= Фрагмент текста =
Ф. М. ДОСТОЕВСКИЙИз набросков и планов. 1874–18791874 (История Карла Ивановича)

«— Кто же пожелат переменить голову с один товаришь на другого, тот платит еще 10 руб. за раз.

И голову поставил с большим сбережением и сказаль его другу: «Ложить-с». И его друг смотрель и весь дрожаль и сказаль: «Я очень боюсь, Карл Иваныч». Тогда я длинный минут на него всё смотрель и сказаль: «Ви измениль ваш друг». И он мне сказаль: «Потому что я очень боюсь, Карл Иванович», и я сказаль:

— Так друг ваш и останется без вашей головы, а вы остались с вашей фальшивой головой.

И он всё дрожаль, и я его прогналь» (XVII, 12–13).

Историю Карла Ивановича Достоевский планировал включить в задуманный им роман «Мечтатель». Имя рассказчика из фантастического сюжета с «переменой голов», видимо, не случайно совпало с именем немца-учителя из повестей Л. Н. Толстого «Детство» и «Отрочество». Оба писателя предприняли попытку передать исковерканный немцем русский язык, каждый из них нашел свое решение.

= Выдержки из записей =
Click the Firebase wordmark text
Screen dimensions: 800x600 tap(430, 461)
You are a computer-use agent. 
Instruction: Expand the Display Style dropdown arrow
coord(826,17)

= Условия заданий =
1: Повторите дословно отрывок из фрагмента текста: начните со слов «Ф. М. ДОСТОЕВСКИЙИз набросков и», остановитесь после слов «10 руб. за раз.».
2: В какой роман, согласно фрагменту текста, Достоевский планировал включить историю Карла Ивановича?

= Ответы к заданиям =
1:
Ф. М. ДОСТОЕВСКИЙИз набросков и планов. 1874–18791874 (История Карла Ивановича)

«— Кто же пожелат переменить голову с один товаришь на другого, тот платит еще 10 руб. за раз.

2: В задуманный им роман «Мечтатель».